-- DATA FOR PROCESSING follows --
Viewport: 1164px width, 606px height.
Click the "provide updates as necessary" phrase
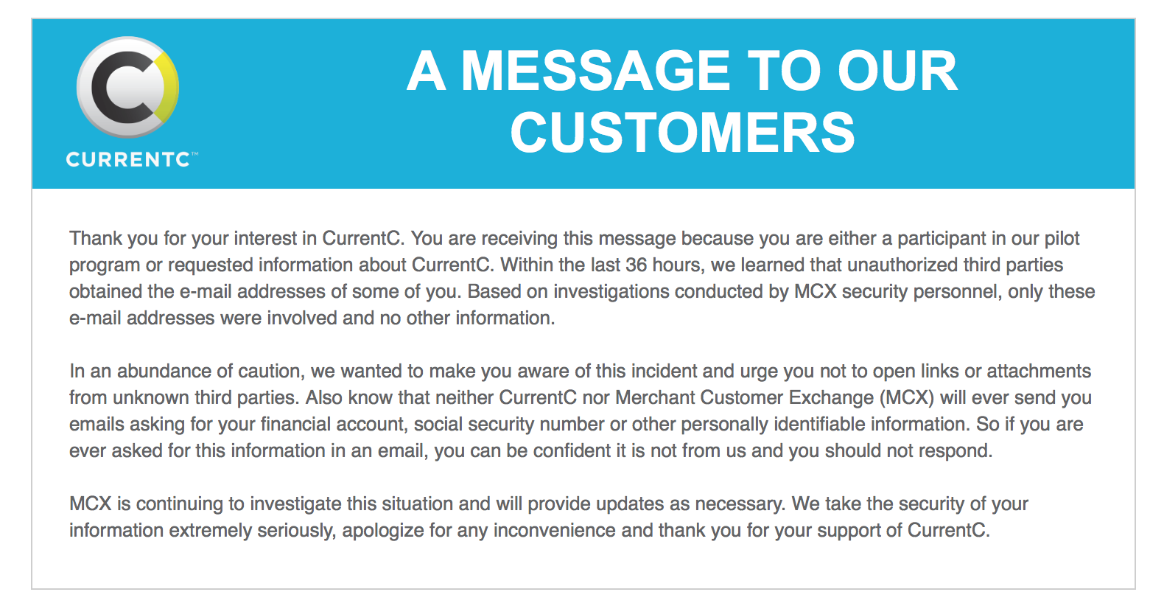coord(655,504)
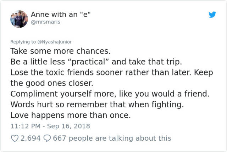Open the @NyashaJunior mentioned profile

click(x=54, y=42)
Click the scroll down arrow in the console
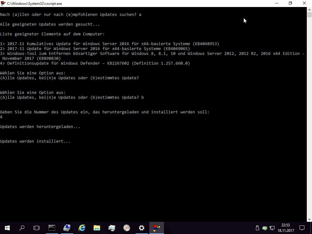The width and height of the screenshot is (312, 234). coord(309,219)
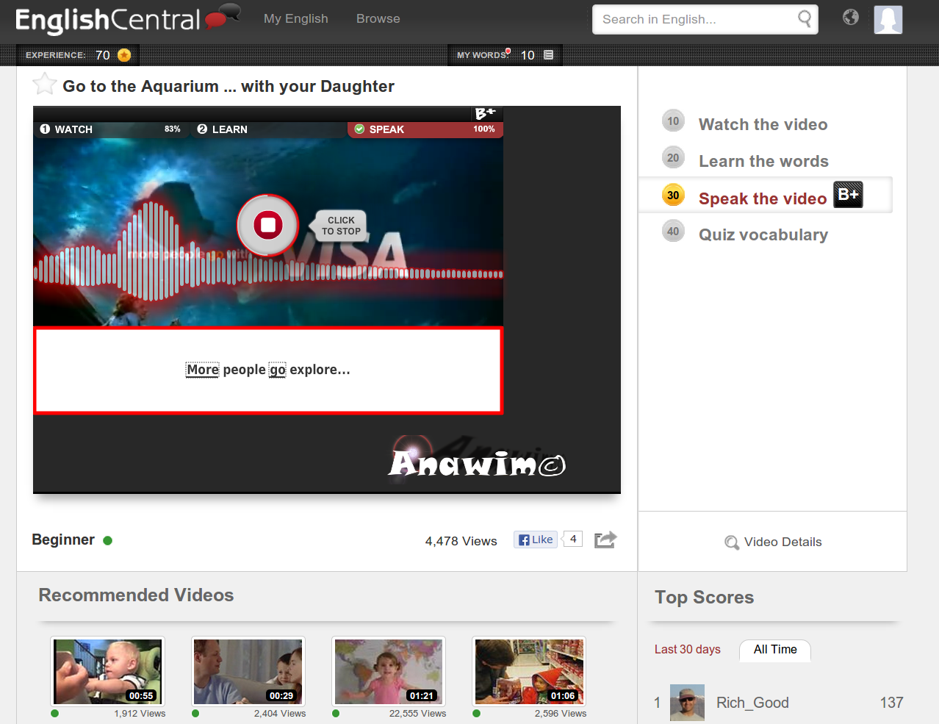Image resolution: width=939 pixels, height=724 pixels.
Task: Click the first recommended video thumbnail
Action: (107, 671)
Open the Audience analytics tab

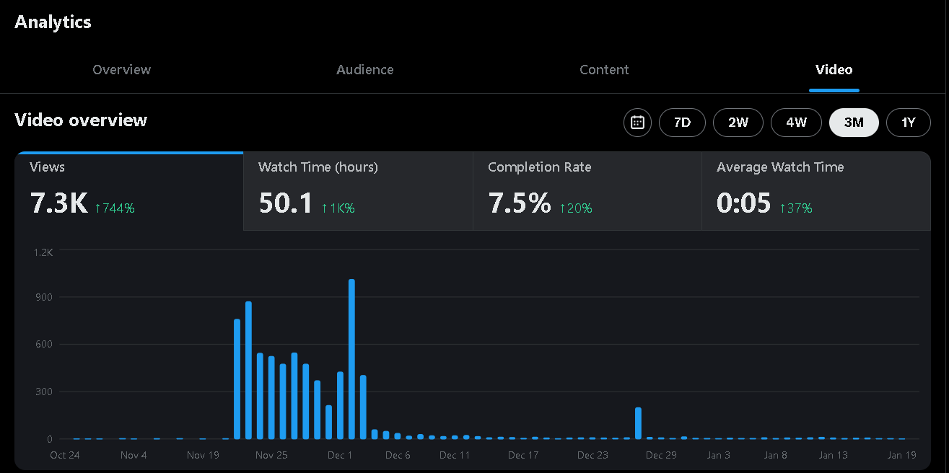coord(364,69)
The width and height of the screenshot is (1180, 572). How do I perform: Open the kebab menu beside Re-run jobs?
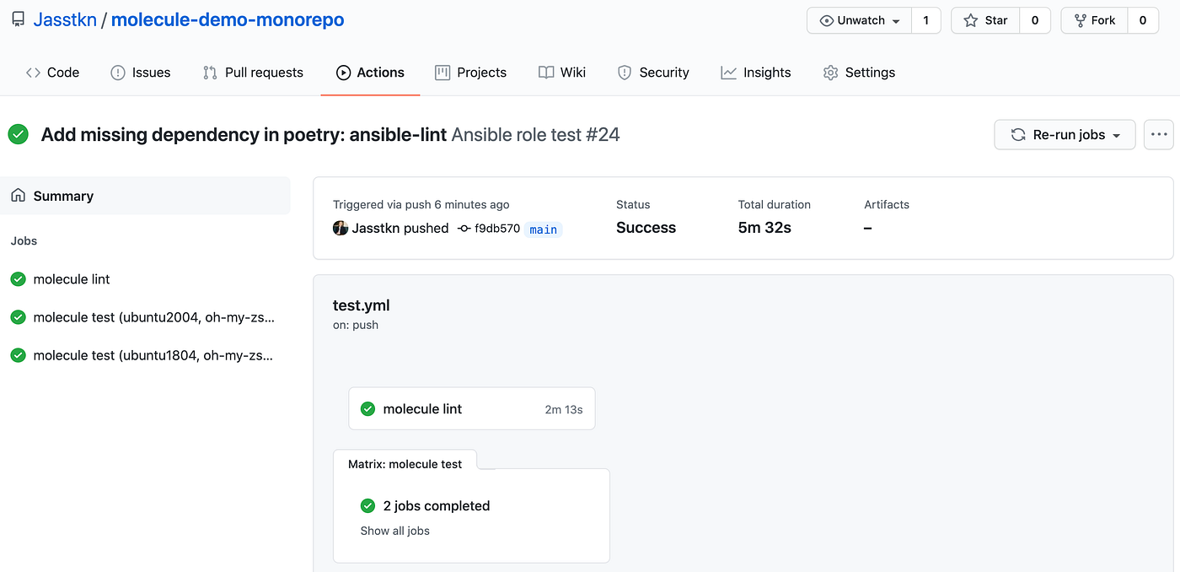point(1159,134)
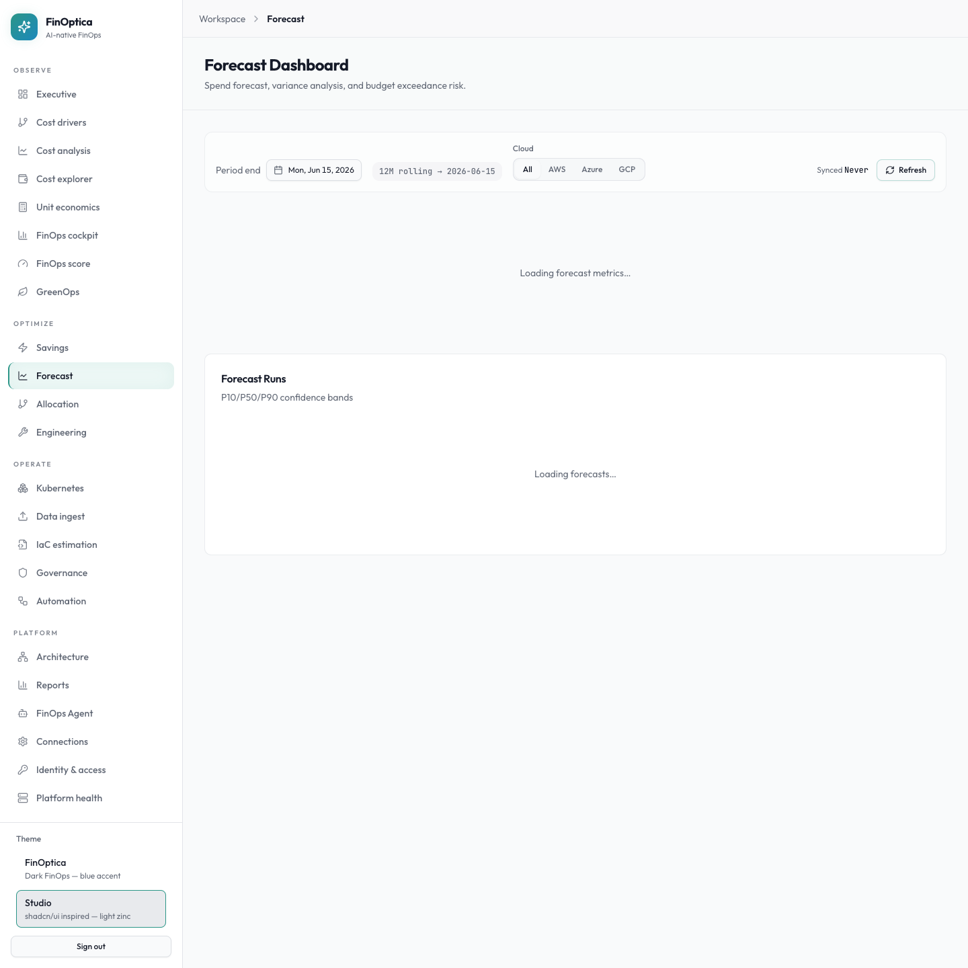968x968 pixels.
Task: Click the FinOptica sparkle logo icon
Action: click(x=24, y=27)
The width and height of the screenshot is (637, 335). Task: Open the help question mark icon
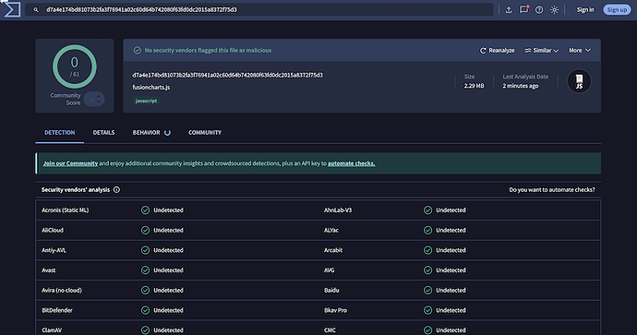pos(539,10)
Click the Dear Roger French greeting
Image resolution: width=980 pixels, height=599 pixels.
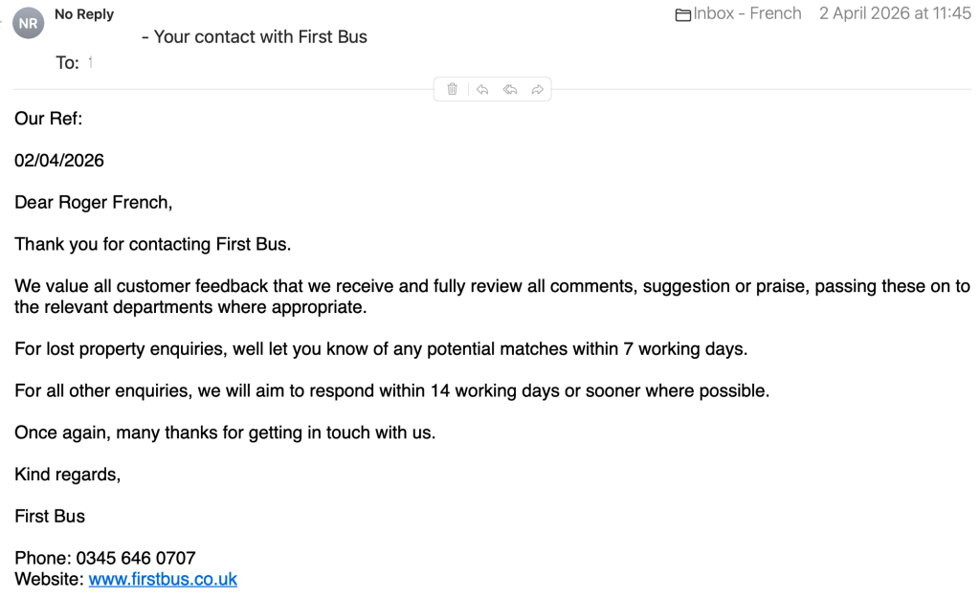pyautogui.click(x=93, y=203)
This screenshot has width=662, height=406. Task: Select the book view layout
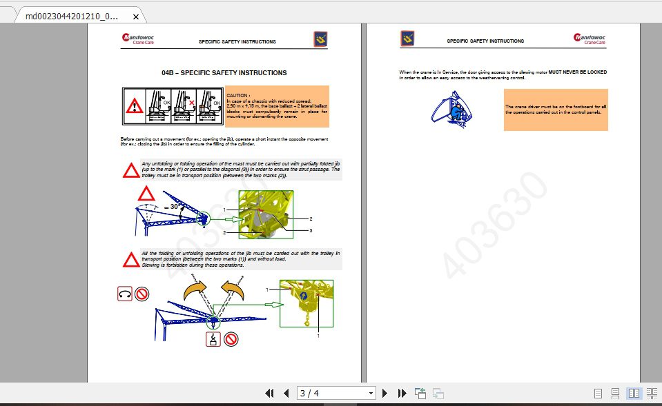(652, 393)
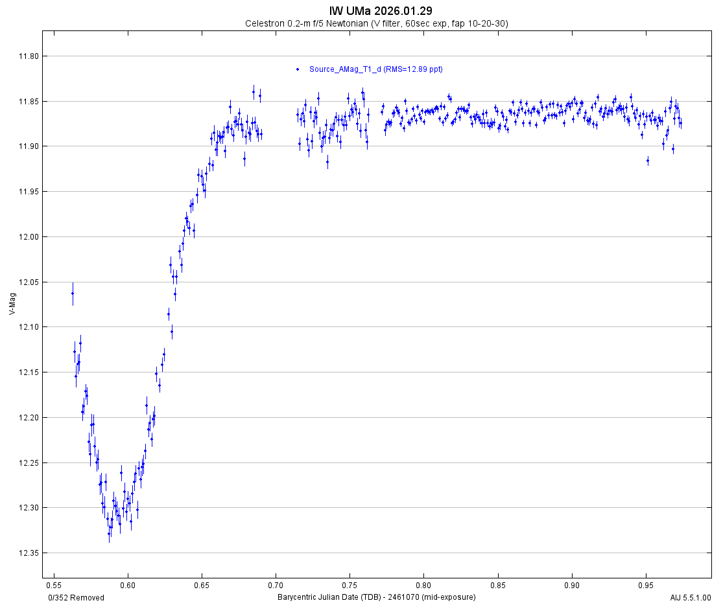The height and width of the screenshot is (605, 723).
Task: Click the 11.80 y-axis tick label
Action: tap(29, 56)
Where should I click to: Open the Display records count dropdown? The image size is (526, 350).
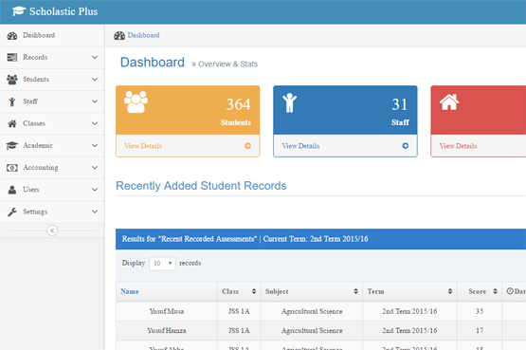(162, 264)
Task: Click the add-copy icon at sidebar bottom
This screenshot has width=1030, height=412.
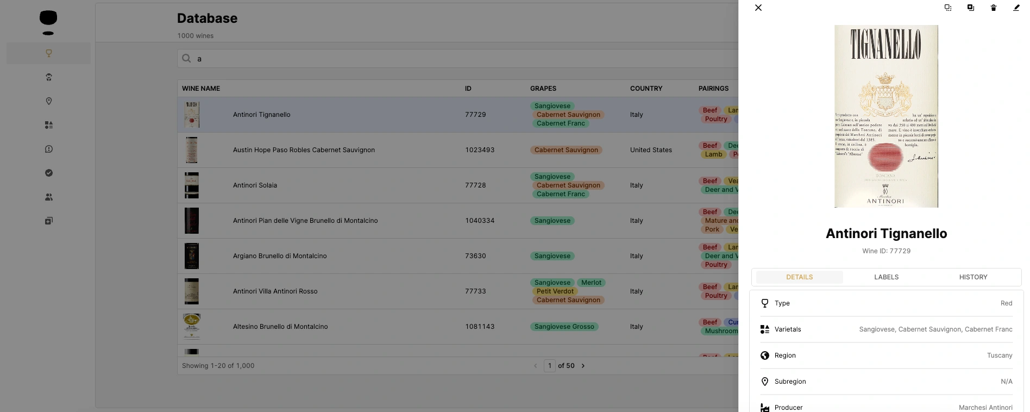Action: (48, 221)
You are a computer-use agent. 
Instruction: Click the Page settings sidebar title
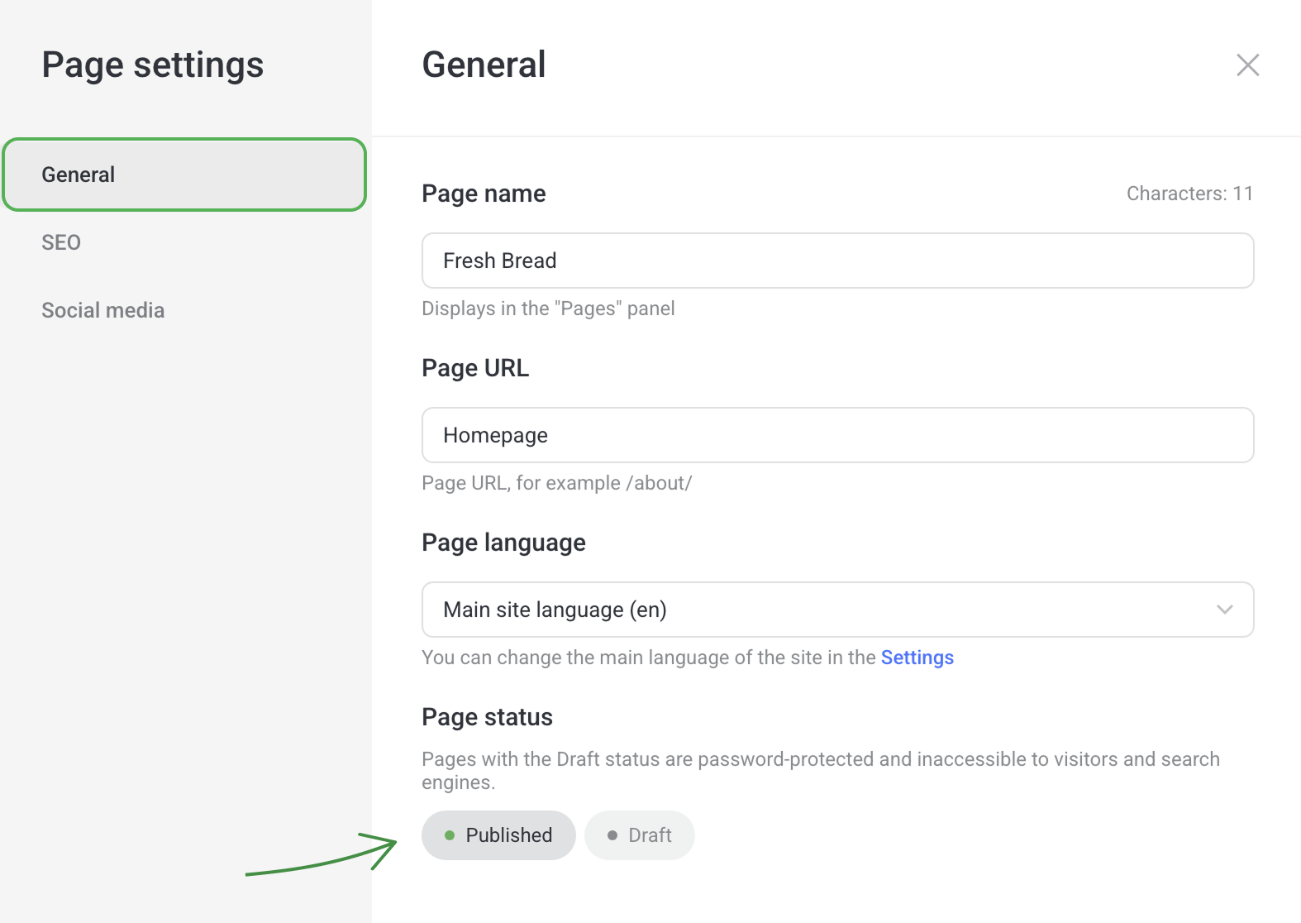coord(153,65)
-- DATA FOR PROCESSING concluded --
TO DO:
Return each entry exactly as it stands above, apart from any images.

RESPONSE:
Viewport: 1164px width, 606px height.
Click the "provide updates as necessary" phrase
coord(655,504)
Open the @NyashaJunior mentioned profile

click(x=54, y=42)
Click the scroll down arrow in the console
The width and height of the screenshot is (312, 234). coord(309,219)
Image resolution: width=939 pixels, height=724 pixels.
Task: Click the first recommended video thumbnail
Action: (107, 671)
Open the Audience analytics tab

coord(364,69)
The width and height of the screenshot is (1180, 572). How do I perform: Open the kebab menu beside Re-run jobs?
point(1159,134)
968x968 pixels.
Task: Click the FinOptica sparkle logo icon
Action: click(x=24, y=27)
The width and height of the screenshot is (637, 335). Task: Open the help question mark icon
pos(539,10)
Click the Dear Roger French greeting
Image resolution: width=980 pixels, height=599 pixels.
pyautogui.click(x=93, y=203)
This screenshot has width=662, height=406. Task: Select the book view layout
(652, 393)
The height and width of the screenshot is (605, 723).
Task: Click the 11.80 y-axis tick label
Action: tap(29, 56)
Where should I click to: Open the Display records count dropdown? The image size is (526, 350).
(162, 264)
Task: Click the add-copy icon at sidebar bottom
This screenshot has width=1030, height=412.
Action: (48, 221)
You are a computer-use agent. 
Instruction: Click the Page settings sidebar title
coord(153,65)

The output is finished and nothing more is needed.